▶ [PROBLEM] What you return should be the lines of the data containing "agent", each in full.

▶ [RECORDS FOR THE TASK]
○ ○ ○
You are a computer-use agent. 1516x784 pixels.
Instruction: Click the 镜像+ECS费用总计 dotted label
○ ○ ○
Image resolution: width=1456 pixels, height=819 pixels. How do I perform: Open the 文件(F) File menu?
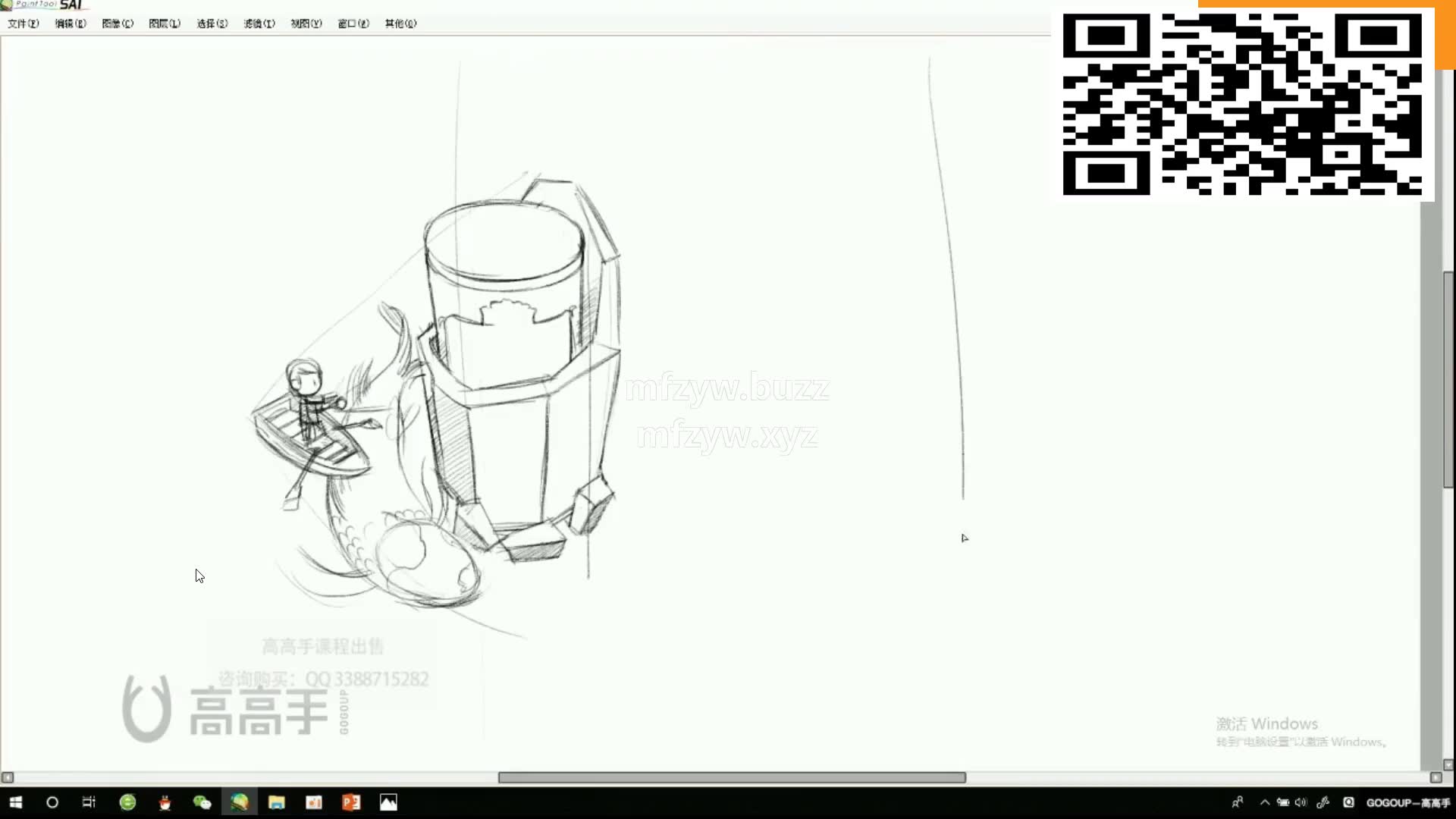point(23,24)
○ ○ ○
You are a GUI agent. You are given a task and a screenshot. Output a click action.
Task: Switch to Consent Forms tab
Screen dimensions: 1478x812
○ ○ ○
▶ [RESULT]
You are a computer-use agent. 1516x784 pixels.
You are a GUI agent. You are given a task and a screenshot. Output a click action.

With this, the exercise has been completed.